For now I'm on a beautiful ride, and I know I should not have taken time out to look for the secret spring and take pictures. I consider turning back for a shorter loop home as the sun is rapidly sinking in the sky. I figure if I have an hour of daylight left I'll be fine though and pull out my phone to check the time. Oops – by my rough calculations I've only got about 35 minutes. Still I can't resist following the rest of the creek trail as the next section is the one I'd looked forward to, so over the bridge I go and onto the rough, broken, narrow, muddy trail that leads through secret woods and next to intriguing backwaters and ponds. I've got he right bike but the wrong tires, again, for this rough terrain, but I do just fine, and it's a hell of a lot of fun to pick my way through on the best level spots.

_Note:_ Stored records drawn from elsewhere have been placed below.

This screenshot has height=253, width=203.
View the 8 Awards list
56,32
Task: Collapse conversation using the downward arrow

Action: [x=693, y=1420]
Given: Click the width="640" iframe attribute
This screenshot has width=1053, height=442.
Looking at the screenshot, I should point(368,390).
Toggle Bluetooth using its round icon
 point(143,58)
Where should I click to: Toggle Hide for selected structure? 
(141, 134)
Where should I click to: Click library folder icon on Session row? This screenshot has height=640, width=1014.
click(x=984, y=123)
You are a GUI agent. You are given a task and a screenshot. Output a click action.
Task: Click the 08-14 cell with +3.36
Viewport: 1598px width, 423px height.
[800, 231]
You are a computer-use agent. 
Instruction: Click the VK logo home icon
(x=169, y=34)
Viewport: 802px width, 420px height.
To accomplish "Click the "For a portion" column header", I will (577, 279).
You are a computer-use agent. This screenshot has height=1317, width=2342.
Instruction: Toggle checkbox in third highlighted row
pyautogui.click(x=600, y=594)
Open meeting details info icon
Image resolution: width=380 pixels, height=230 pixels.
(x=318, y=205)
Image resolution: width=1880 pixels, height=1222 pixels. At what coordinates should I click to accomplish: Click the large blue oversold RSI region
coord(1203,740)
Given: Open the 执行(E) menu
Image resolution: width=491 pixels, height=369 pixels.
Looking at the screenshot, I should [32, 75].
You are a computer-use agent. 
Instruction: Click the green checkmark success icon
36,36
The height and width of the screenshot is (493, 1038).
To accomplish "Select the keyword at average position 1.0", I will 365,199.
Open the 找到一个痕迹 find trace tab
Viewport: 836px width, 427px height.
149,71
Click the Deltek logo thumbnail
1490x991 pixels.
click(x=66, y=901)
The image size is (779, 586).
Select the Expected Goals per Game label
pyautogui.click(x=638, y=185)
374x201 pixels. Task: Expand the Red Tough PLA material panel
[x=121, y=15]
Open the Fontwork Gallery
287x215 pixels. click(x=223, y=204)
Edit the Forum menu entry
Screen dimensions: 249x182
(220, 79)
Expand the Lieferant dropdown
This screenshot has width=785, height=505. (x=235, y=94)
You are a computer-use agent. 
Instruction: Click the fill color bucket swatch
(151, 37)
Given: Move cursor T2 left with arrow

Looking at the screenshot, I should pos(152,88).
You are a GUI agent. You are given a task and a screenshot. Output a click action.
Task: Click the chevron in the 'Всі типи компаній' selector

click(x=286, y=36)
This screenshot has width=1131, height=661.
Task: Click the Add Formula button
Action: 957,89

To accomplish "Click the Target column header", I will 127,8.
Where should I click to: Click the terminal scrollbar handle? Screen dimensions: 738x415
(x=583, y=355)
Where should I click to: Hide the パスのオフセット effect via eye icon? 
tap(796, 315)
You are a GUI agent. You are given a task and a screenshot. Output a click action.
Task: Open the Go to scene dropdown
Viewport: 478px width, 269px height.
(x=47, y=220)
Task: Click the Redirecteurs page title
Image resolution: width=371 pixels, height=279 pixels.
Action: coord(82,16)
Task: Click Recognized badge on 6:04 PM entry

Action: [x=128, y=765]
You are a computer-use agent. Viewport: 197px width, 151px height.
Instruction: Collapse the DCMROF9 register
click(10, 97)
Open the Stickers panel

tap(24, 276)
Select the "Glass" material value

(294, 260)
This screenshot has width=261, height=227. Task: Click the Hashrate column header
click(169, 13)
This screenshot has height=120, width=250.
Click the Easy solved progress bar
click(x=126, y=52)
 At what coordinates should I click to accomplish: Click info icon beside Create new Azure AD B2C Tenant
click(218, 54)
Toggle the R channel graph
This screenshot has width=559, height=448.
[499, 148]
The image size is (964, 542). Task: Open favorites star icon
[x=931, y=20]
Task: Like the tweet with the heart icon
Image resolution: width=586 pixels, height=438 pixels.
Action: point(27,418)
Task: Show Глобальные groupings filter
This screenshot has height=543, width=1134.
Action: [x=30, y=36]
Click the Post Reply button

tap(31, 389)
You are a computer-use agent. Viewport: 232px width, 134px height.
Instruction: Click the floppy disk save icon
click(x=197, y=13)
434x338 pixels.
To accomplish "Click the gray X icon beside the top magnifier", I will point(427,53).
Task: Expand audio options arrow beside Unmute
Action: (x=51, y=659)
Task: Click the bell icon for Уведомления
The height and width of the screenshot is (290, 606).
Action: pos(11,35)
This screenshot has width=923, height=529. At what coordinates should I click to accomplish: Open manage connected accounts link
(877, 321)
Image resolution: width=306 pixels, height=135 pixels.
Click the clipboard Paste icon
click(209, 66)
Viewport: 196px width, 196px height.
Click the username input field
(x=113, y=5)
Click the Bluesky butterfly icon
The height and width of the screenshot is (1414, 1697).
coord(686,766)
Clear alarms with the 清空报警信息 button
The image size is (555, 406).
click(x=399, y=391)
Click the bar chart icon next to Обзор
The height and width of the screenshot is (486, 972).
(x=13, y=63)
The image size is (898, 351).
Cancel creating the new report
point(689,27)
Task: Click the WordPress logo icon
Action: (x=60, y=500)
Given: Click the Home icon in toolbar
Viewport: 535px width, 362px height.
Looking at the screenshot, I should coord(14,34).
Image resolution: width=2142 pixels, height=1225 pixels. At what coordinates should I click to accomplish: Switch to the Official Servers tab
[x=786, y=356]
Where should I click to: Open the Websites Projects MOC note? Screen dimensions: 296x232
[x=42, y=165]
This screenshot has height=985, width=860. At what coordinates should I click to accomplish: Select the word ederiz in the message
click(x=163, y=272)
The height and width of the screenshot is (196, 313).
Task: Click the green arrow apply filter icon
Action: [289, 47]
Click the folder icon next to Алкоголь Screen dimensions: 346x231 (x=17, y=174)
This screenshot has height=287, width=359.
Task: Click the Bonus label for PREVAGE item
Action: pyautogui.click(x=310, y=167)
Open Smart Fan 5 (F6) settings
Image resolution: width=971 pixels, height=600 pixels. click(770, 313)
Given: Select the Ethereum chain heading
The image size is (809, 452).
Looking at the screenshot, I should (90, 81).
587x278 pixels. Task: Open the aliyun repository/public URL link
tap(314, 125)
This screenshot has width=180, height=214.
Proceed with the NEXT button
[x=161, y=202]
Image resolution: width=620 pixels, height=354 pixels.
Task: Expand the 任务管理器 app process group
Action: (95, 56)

This fun stretch of trail is shorter than I remembered, though, and before I know it I'm dumped out into Theodore Wirth well north of Highway 55, with the sun going down and actually quite close to a "bad" part of town (North Minneapolis), although you'd never guess that in this quiet parkland. I start heading down the road, south, and actually get a little turned around at the intersection of Wirth Parkway and Plymouth Ave North. Someone has pulled a trick and revolved the signpost so that the actual streets are represented opposite of reality. I'm a little disoriented, still, but believe it or not when I see an old model car with exhaust pouring out of its tailpipe and the stereo blaring go tearing up what is labeled as Wirth Parkway, I just know that is the wrong way. I head south on the real Parkway and before long all is familiar again, with known spots like the quaking bog and Eloise Butler wildflower gardens along the route. I really get pumping here, seeing as it is getting dark and I'd like to at least hit the Greenway before the sun really sets. There are some hills in here too so I start to get a real and genuine workout. I sneak across Highway 55 (something I normally would never do) because of the late hour and clear opportunity to do so. It's shaped up to be an incredible evening, and even though I'm running late, I can't resist stopping to take a look at a and photograph of one of Minneapolis' lesser known lakes (Brownie).



After this point the ride is no longer in question – it's no longer exploration, but a full-on workout. As I skirt around the western edge of Cedar Lake, riding the road in favor of the trail around the other side), I'm lathering up and in full racing mode. I grab the remaining chuck of the Kenilworth Trail and by the time I make the turn onto the Midtown Greenway, I'm embarrassed to admit that I begin to cramp. I get a cramp in my left, then right, calf. Unbelievable – I don't remember this since soccer tournaments a decade or more ago. Well, I did work out hard the day before, and recently upped my running mileage at the gym, so ... maybe ... or could it be that I'm just getting old?

Experience comes with age, though, and I adapt my pressure on the pedals and settle into an easy groove, just spinning to keep the cramps at bay ... no time to stop. And it's as enjoyable as ever, after all, to sail back on the Greenway as the light drains from the sky behind me ... very very slowly. In the end I make it all the way back home before it even get close to real darkness, and I guess I'm about as satisfied and proud as I could reasonably be for a middle-aged exploratory urban biker with a blog that no one reads.